Software Memory tools on the market include proprietary tools (such as IBM Rational? Purify and Electric Fence) and other open source code tools. Many of them can be used well with AIX and other operating systems.

All memory tools have the same functions: Build a specific version of the executable file (similar to the debug version generated by using the-g tag during compilation) exercise-related applications and research reports automatically generated by tools. Consider the program shown in listing 8.

Listing 8. Sample Errors

Copy content to clipboard

Code:

              
        int main()
        {
            char p[5];
            strcpy(p, "Hello, world.");
            puts(p);
        }

This program can be "run" in many environments. It compiles, executes, and prints "Hello, world." n "to the screen. If you use a memory tool to run the same application, an array boundary violation report is generated in row 4. In terms of understanding software errors (copying fourteen characters to a space that can only contain five characters), this method is much less costly than searching for error symptoms at the customer. This is the credit of the Memory tool.

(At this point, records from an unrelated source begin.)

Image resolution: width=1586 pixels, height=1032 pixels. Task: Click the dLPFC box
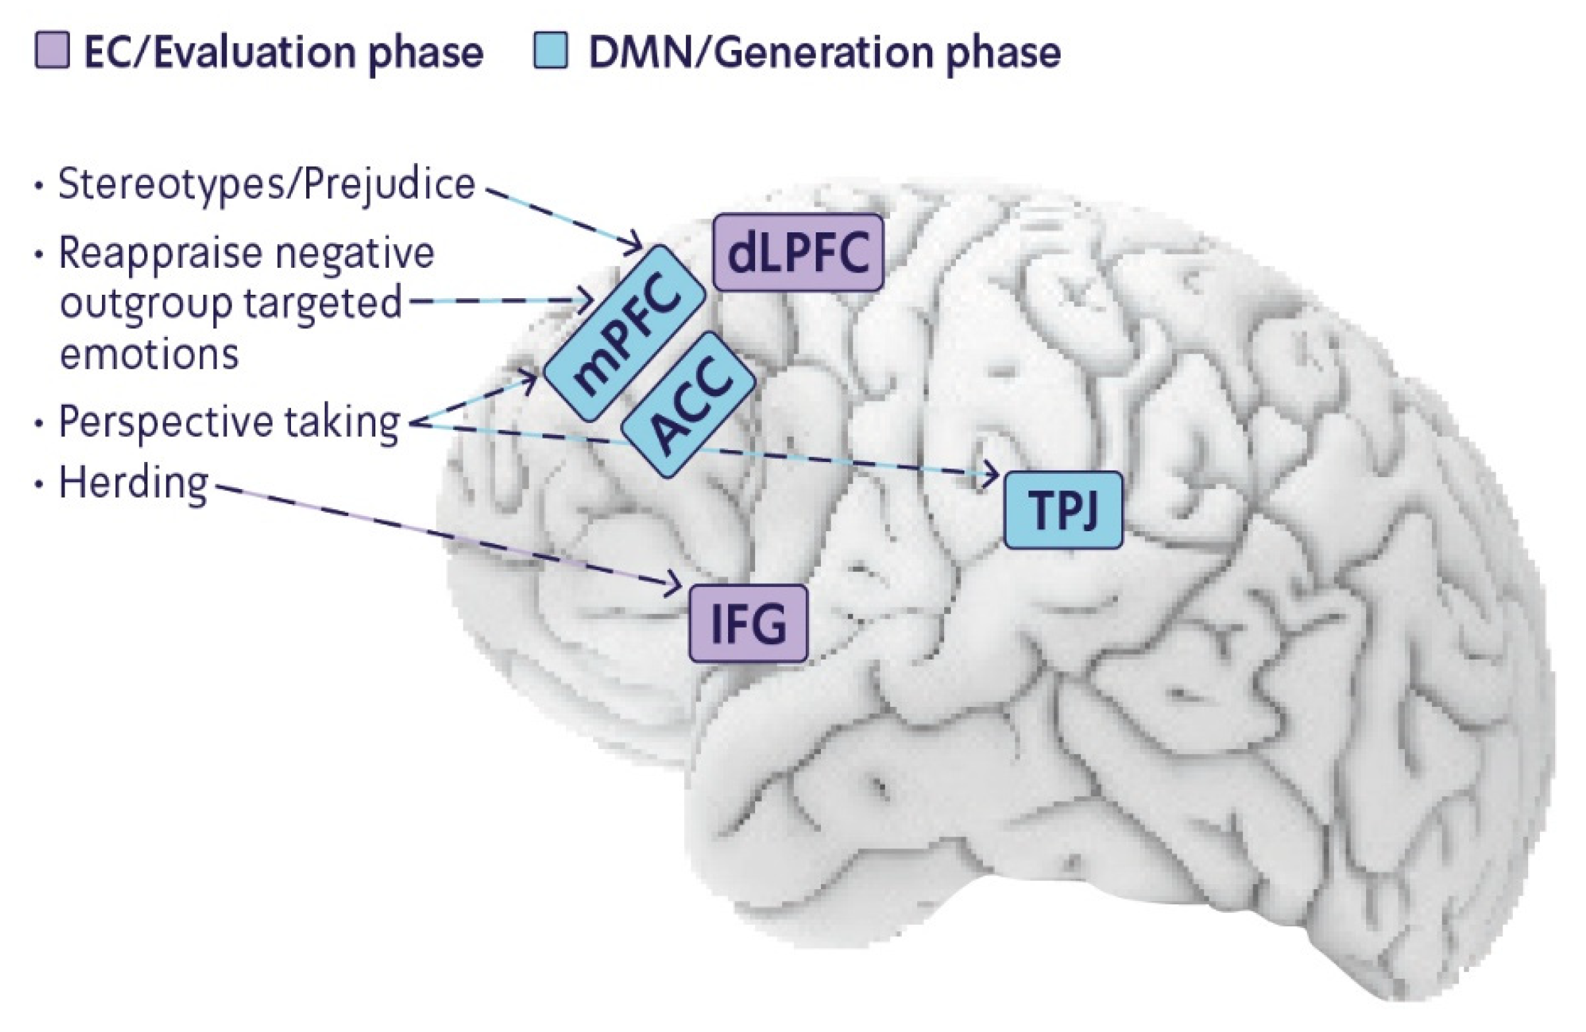point(798,253)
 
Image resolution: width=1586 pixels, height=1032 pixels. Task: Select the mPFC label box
point(623,333)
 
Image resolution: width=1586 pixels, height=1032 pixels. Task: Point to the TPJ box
point(1062,509)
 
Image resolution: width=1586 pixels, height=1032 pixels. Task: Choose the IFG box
point(748,623)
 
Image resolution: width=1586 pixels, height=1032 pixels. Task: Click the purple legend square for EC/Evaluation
point(52,52)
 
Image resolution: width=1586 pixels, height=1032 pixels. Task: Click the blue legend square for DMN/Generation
point(550,52)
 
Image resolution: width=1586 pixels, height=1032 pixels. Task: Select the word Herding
point(133,483)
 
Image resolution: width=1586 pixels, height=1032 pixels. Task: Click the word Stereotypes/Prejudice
point(267,184)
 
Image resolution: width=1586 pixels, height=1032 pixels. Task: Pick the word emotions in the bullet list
point(149,354)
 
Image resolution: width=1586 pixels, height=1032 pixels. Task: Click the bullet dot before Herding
point(40,484)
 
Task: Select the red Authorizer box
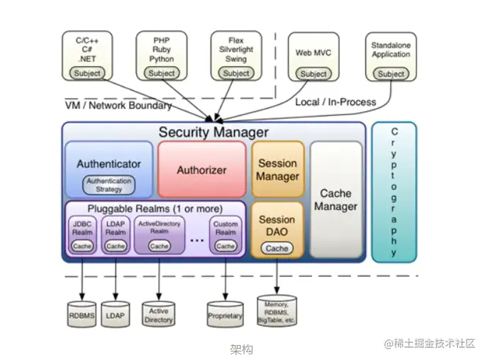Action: (201, 170)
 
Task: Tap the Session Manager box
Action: (277, 169)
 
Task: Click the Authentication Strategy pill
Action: (109, 185)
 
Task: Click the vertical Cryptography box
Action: (394, 192)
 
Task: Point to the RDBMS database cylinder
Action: (82, 313)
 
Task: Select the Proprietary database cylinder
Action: (225, 313)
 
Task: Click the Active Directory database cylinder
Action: (159, 313)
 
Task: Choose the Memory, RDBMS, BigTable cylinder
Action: (277, 310)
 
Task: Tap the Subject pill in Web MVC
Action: (314, 74)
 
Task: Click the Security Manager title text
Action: (213, 132)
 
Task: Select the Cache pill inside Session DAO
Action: (277, 248)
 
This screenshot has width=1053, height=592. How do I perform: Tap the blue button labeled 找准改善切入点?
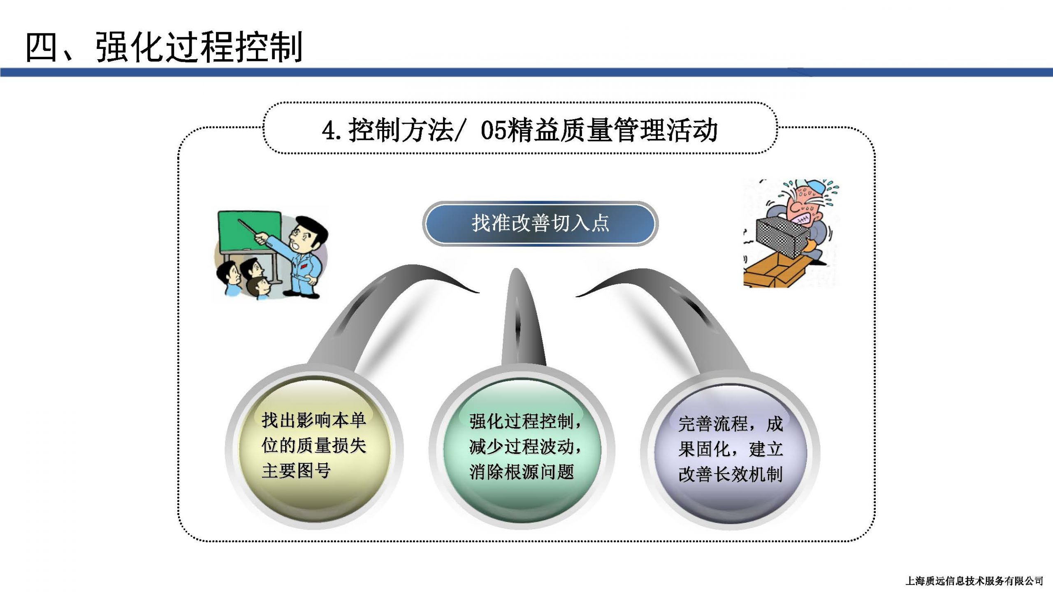[540, 223]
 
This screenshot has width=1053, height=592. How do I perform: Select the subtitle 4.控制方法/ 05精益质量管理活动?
[520, 130]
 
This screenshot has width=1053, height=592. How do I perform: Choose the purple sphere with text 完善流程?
[731, 451]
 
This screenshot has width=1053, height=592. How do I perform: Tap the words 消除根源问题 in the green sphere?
[522, 472]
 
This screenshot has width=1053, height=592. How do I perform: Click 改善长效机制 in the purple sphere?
[731, 474]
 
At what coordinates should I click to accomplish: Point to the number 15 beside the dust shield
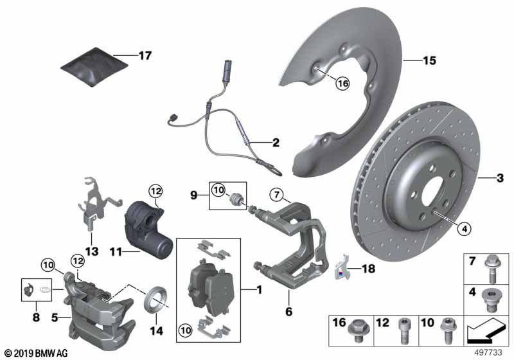[429, 61]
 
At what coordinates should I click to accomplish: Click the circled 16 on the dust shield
[341, 83]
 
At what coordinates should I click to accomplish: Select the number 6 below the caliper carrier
[288, 311]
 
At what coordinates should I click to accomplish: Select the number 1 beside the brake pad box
[259, 291]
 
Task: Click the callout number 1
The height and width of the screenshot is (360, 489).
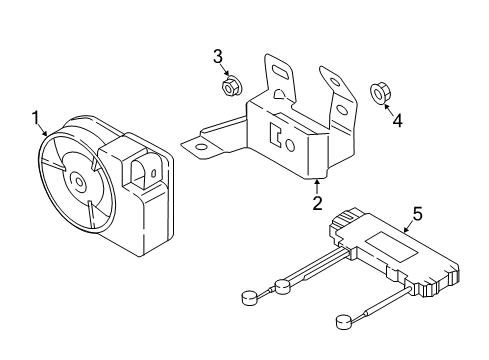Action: (x=36, y=119)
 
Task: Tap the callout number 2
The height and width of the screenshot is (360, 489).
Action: (x=317, y=203)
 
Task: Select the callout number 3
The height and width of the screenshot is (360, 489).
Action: (x=218, y=56)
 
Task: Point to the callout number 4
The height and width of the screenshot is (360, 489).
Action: (x=397, y=120)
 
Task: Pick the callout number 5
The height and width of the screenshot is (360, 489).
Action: (x=417, y=214)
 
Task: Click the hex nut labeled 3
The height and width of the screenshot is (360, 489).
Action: (x=229, y=88)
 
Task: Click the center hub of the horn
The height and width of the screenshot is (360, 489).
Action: (x=79, y=182)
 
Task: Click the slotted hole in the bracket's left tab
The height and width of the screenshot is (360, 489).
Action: (x=280, y=71)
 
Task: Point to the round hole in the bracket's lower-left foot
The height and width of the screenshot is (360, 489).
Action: (x=201, y=147)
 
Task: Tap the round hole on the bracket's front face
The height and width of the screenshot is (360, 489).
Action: (x=290, y=145)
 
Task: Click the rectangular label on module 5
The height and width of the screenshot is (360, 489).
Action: (x=391, y=247)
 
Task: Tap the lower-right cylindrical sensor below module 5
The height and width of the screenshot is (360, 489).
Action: (x=344, y=322)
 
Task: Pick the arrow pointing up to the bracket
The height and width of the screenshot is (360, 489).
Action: (x=317, y=187)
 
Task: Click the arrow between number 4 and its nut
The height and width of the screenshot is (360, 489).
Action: (x=388, y=109)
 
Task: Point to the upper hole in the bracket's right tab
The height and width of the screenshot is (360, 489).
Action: (x=334, y=81)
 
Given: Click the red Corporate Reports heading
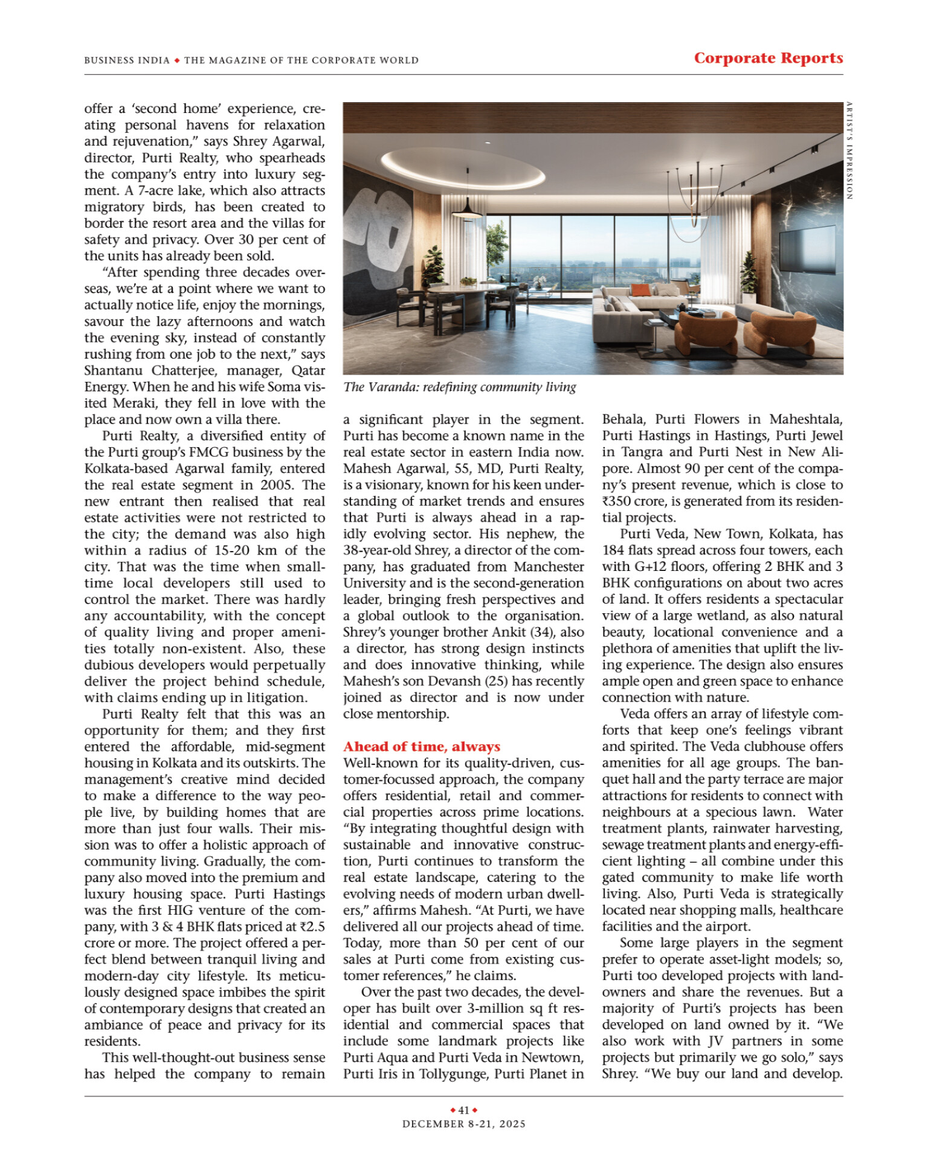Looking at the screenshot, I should [768, 58].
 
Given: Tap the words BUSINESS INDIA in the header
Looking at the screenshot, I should [127, 60].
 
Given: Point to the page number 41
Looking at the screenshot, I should [464, 1110].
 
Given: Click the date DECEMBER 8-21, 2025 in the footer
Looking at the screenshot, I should [464, 1124].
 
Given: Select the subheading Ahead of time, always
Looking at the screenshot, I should [422, 747].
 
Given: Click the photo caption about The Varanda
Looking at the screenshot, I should [460, 387].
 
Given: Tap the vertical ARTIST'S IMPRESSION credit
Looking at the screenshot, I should [849, 151].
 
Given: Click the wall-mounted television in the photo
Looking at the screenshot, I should [807, 248].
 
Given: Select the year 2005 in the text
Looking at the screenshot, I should [277, 485].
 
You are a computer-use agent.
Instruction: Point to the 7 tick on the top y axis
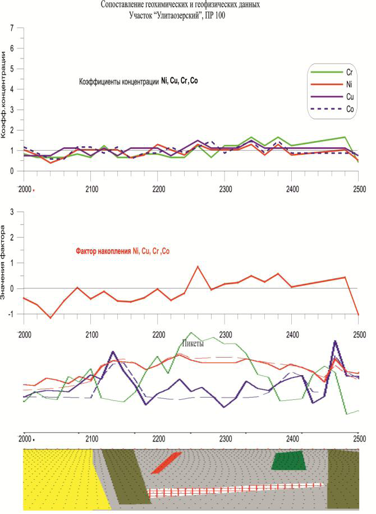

As a mature C or C ++ programmer, you realize that memory issues deserve special attention. By developing some plans and practices, you can find a way to control memory errors. Learn the correct mode of memory usage and quickly discover possible errors, making the technology described in this article part of your daily work. You can eliminate the symptoms in the application at the beginning, or it may take several days or weeks for debugging.

Contact Us

The content source of this page is from Internet, which doesn't represent Alibaba Cloud's opinion; products and services mentioned on that page don't have any relationship with Alibaba Cloud. If the content of the page makes you feel confusing, please write us an email, we will handle the problem within 5 days after receiving your email.

If you find any instances of plagiarism from the community, please send an email to: info-contact@alibabacloud.com and provide relevant evidence. A staff member will contact you within 5 working days.

A Free Trial That Lets You Build Big!

Start building with 50+ products and up to 12 months usage for Elastic Compute Service

  • Sales Support

    1 on 1 presale consultation

  • After-Sales Support

    24/7 Technical Support 6 Free Tickets per Quarter Faster Response

  • Alibaba Cloud offers highly flexible support services tailored to meet your exact needs.